Frost, D-Orlando, started his political career as a gun reform advocate, becoming the national organizing director of the group March for Our Lives. Frost campaigned as a survivor of gun violence, having fled for his life along with dozens of other people after someone started firing during a Halloween celebration in downtown Orlando in 2016.

“This is something I had been working on long before Congress, when I was at March for Our Lives and we really wanted this office,” Frost said. “There is no federal agency that solely focuses on ending gun violence holistically, sending people to towns when a shooting happens to help them out and help them get through it.”

After his election to Congress in 2022, Frost wrote a bill to create such an office, but he knew it would not get passed by the Republican House majority.

“That’s why I went to the White House and said, ‘Let’s just start it through an executive action,’” Frost said. “So my bill was used as the framework for it.”

Frost was present in the White House Rose Garden when President Joe Biden announced the office’s creation.

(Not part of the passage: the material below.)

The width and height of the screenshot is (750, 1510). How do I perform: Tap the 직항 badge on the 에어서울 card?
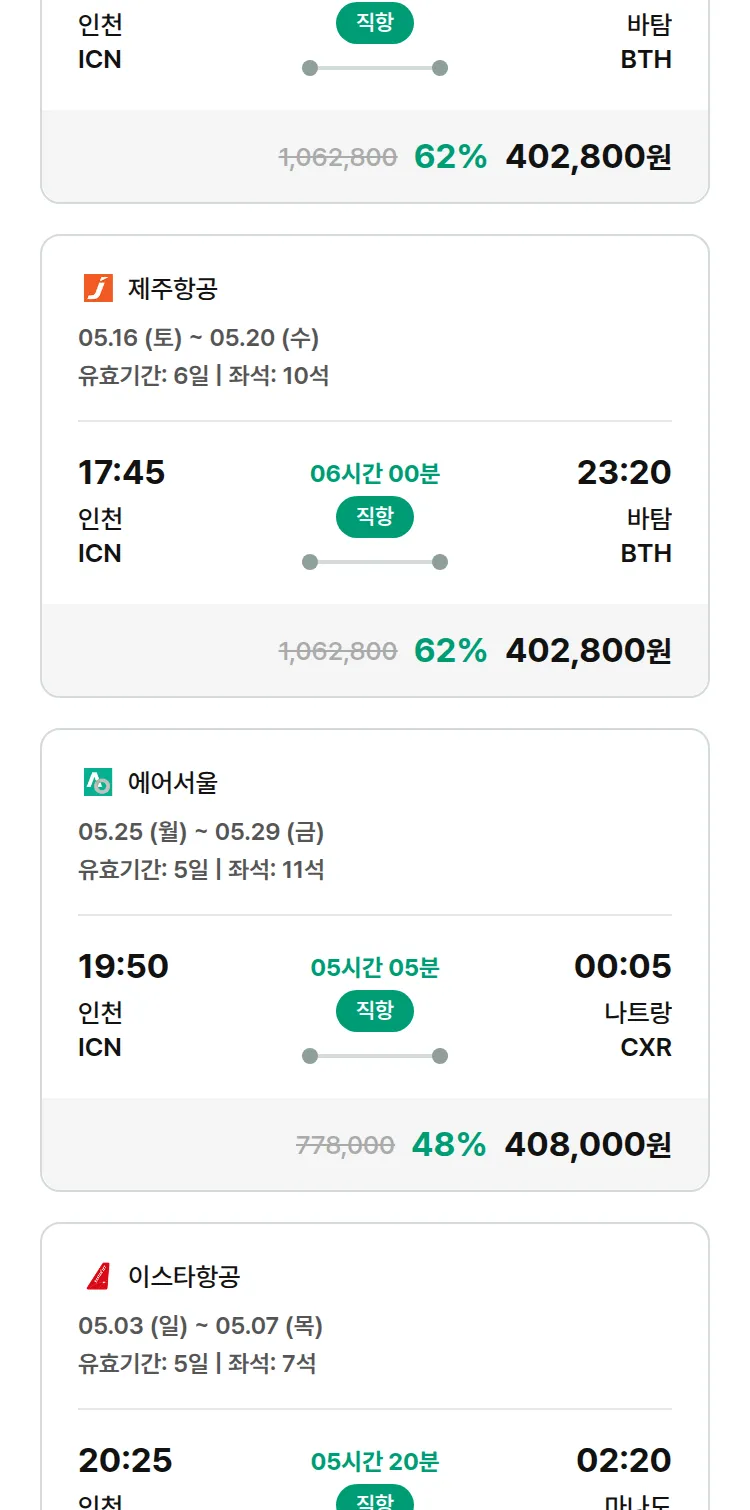(x=375, y=1011)
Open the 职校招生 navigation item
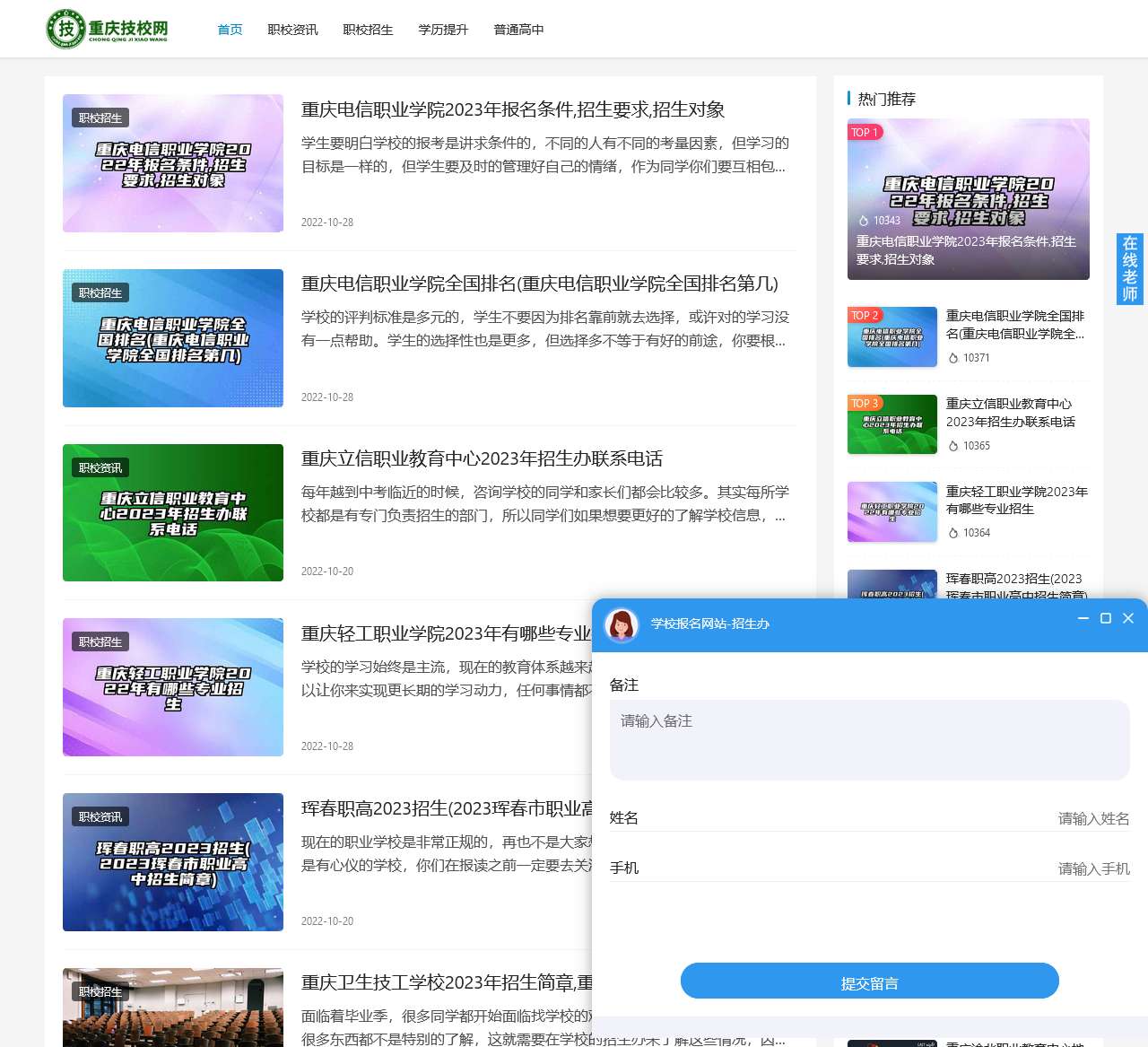This screenshot has height=1047, width=1148. 368,29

In its 16 months of existence, it helped implement the Safer Communities Act, passed in 2022, which has distributed federal grant money to communities such as Orlando, which received a $1.5 million grant in October.

“Under President Biden, after the bipartisan Safer Communities Act, gun violence went down,” Frost said. “And after this office, we’ve seen it go down even further, upwards of 40% in certain cities across the country and even in the city of Orlando.”

Because the office was created via executive order, not legislation, the new President can get rid of it.

It was one of many offices the new administration has shut down since Trump’s inauguration Monday. Among the others are the Pentagon’s Civilian Protection Center of Excellence, which worked at reducing civilian casualties in war.

Last year, Frost said, there was a legislative effort to defund the gun prevention office, but it failed because seven moderate Republicans joined Democrats in blocking it.

Though the office appears shuttered, Frost said he will still work on gun safety issues and hopes the new president, “a guy who blows with the wind,” will be supportive.

During his first term, Trump banned bump stocks, which allow rifles to fire like machine guns, following the Las Vegas shootings in 2017 that killed 60 people, Frost noted. That ban was overturned by the U.S. Supreme Court in 2024.

“He’s going to do whatever he thinks might make him a little more popular in the moment,” Frost said. “He woke up and decided to do it, because public pressure made him do it. So we’re not going to lose all hope here.”